補聴器フィッティングと補聴器の効果を測定
日本での補聴器購入者の満足度が欧米と比べて3分の2というデータがあります(Japan Trak2022)、実際、補聴器を購入したけれども満足できないと病院に来られる方はいらっしゃいます。
補聴器のフィッティングが適切でないからです。
補聴器フィッティングとは、補聴器をその方の耳や超慮kうにあった適切な状態にすることです。繊細な調整だけではなく、機器の選択、生活状況に応じた提案など、その方にあった補聴器にすることが大切です。
補聴器のフィッティングは購入後も続きます。
〇調整した補聴器をつけて、聞こえ具合を測定
〇調整した通りの音が出ているか、補聴器の出力を測定
〇調整した補聴器をつけて、ことばの聞き取りを測定
これらを行うことで、最適な調整が可能となります。
認定補聴器専門店との連携
当院では、補聴器相談医として、補聴器の活用または試す価値があると判断すれば近隣の認定補聴器専門店への情報提供書を作成しています。認定補聴器専門店には認定補聴器技能者が在籍しています。貸し出し視聴がお勧めです。

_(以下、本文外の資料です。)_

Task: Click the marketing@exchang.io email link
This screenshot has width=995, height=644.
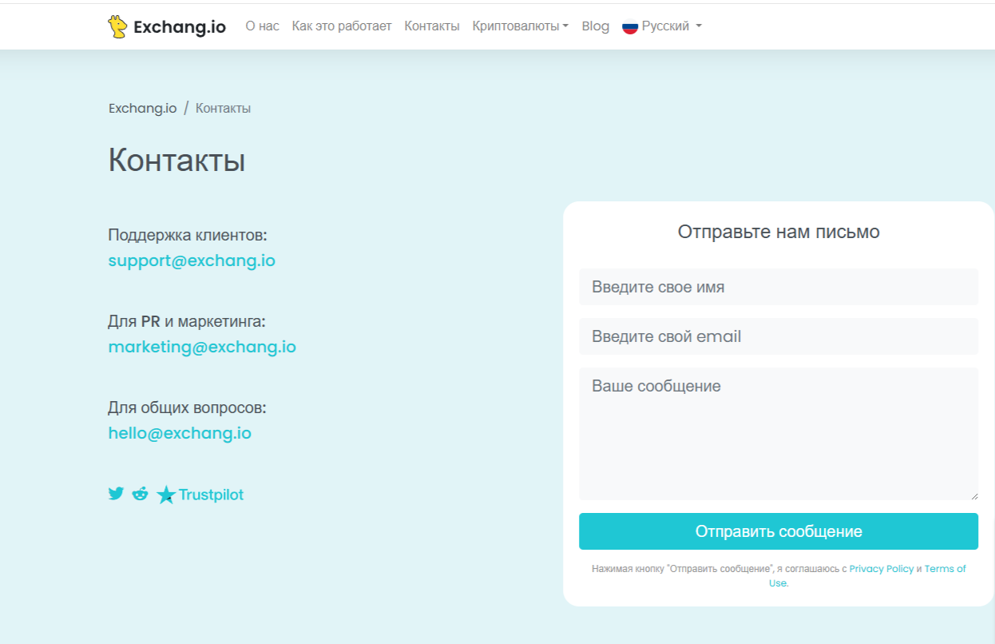Action: pyautogui.click(x=201, y=346)
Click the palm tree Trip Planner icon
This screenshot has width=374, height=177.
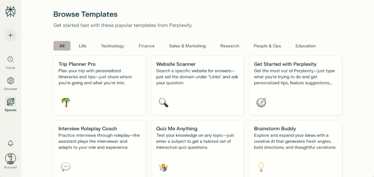pos(65,102)

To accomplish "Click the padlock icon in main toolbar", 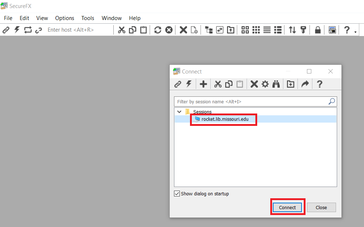I will click(x=318, y=30).
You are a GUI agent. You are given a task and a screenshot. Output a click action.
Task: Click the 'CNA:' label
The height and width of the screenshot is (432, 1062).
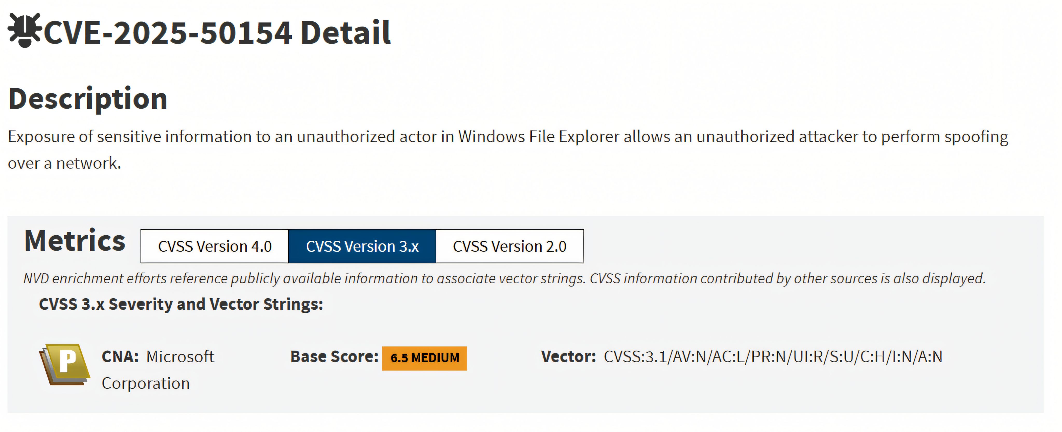coord(120,357)
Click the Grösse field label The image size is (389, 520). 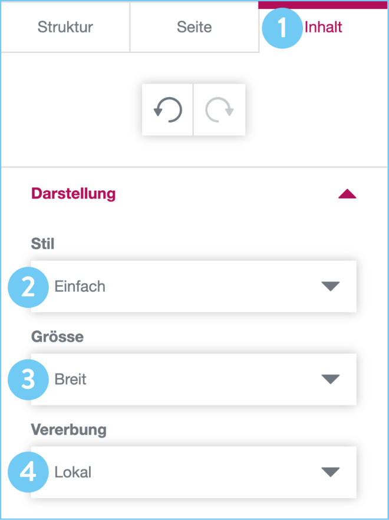(57, 337)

一般的に、補聴器のフィッティングは、高齢になればなるほど難しくなります。補聴器を始めるタイミングは聴力検査の数値によるものではなく、「その方の生活において聞こえづらさ」を感じた時になります。先延ばしは、脳の神経回路の組み換えという点で調整の難易度が上がります。また、騒音化での聞き取りは、両耳で聞くことに価値が大きいことわかってきました。補聴器の満足度は価格ではなくフィッティングで決まります。
補聴器を有用なものにするためには、ご本人の補聴器に対する前向きな姿勢がとても大切です。ご家族のサポートもよろしくお願いします。